What size generator do I need to run an RV air conditioner?
A 13,500 BTU rooftop unit runs at about 1,300 to 1,600 watts but surges to roughly 2,800 to 3,000 watts on startup, so it needs the 3,000 to 3,500 watt class of generator. A 15,000 BTU unit surges higher, around 3,300 to 4,000 watts, and needs more, or a soft-start device, or load management. The startup surge, not the running draw, is the bottleneck. That is why a small 2,000 watt generator that looks big enough on paper trips out the moment the compressor kicks on. The calculator above sizes on the surge for exactly this reason.
What is the difference between running watts and starting watts?
Running watts are the steady power a device uses to keep operating. Starting watts are the brief, much higher burst a motor or compressor pulls for a fraction of a second to get spinning, often two to three times the running figure. Heaters, kettles, toasters, TVs, and laptops have no real surge, so their starting watts equal their running watts. Air conditioners, fridges, pumps, and power tools do surge. Size your generator so its running rating covers your total steady load and its starting rating covers your single biggest surge.
Can a 2,000 watt generator run an RV air conditioner?
Usually not on its own. A typical 2,000 to 2,200 watt inverter generator (like a Honda EU2200i) tops out around 2,200 surge watts, and a 13,500 or 15,000 BTU air conditioner's startup surge exceeds that, so the generator trips its overload protection and cuts out. The fix is a soft-start device (such as a Micro-Air EasyStart or SoftStartRV), which cuts the air conditioner's startup surge by roughly 65 to 70 percent. With one fitted, a 2,000 to 2,200 watt inverter can reliably run a single 13,500 BTU unit, as long as other big loads are not starting at the same moment.
What size generator for a 30-amp vs a 50-amp RV?
A 30-amp RV can draw at most 3,600 watts (120 volts times 30 amps), so a 3,000 to 3,500 watt inverter generator runs it comfortably, one air conditioner included.

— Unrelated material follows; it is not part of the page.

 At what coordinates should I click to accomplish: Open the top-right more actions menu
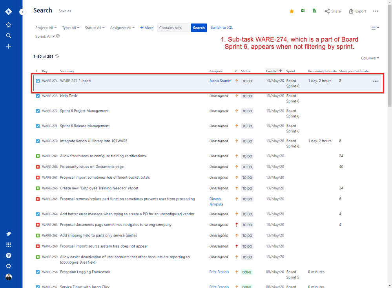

A 50-amp RV is a different animal: it has two 120-volt legs for up to 12,000 watts and often two air conditioners, so you generally need a 7,500 watt or larger generator, or you manage the load by not running everything at once. The calculator's recommendation follows whatever you actually tick, so it lands in the right class for your real setup rather than your rig's wiring rating.
What size generator do I need for a refrigerator?
A typical refrigerator runs at about 400 to 800 watts but surges to roughly 1,200 to 1,600 watts when the compressor starts, so any inverter generator of about 2,000 watts or more covers a fridge with room to spare. The surge is brief, but it is real, which is why a fridge counts as a surge load in the calculator while a TV or laptop does not. If the fridge is the only motor in your list, it becomes the single largest surge the tool adds to your running total.
Is it safe to run a generator while sleeping?
No. A gas generator's exhaust is carbon monoxide, an odorless, colorless gas that can build to fatal levels within minutes, and people who are asleep cannot recognize the symptoms in time. Never run a generator indoors, in a garage, in an enclosed or partly enclosed space, in a van you sleep in, or within 20 feet of any door, window, or vent, even with things open. Run it outside, well away, with the exhaust pointed away from you, and use battery-powered carbon monoxide alarms. For powering an enclosed space you sleep in, a battery power station is the safe answer, because it has no engine and produces no carbon monoxide.
Inverter generator or conventional generator?
For an RV, van, or boat, choose an inverter generator. It produces clean, stable power (under about 3 percent total harmonic distortion) that is safe for laptops, phones, and sensitive electronics, it is much quieter, it sips less fuel at light loads because the engine throttles to match the demand, and many models pair in parallel for more power. Conventional open-frame generators are cheaper per watt but louder, thirstier, and put out dirtier power that can be hard on electronics. The extra cost of an inverter is usually worth it for the way most of us actually use one.
Can I run my whole RV on one generator?
A 30-amp rig, yes: a 3,000 to 3,500 watt inverter generator runs one air conditioner plus the basics. A 50-amp rig with two air conditioners is harder, and you either step up to a 7,500 watt or larger unit or you manage the load, running one air conditioner at a time and not firing the microwave while something big is starting. Soft-start devices on the air conditioners help by shrinking the surges. Size it with the calculator for the loads you genuinely run together, not for the rig's full wiring capacity, which you rarely use all at once.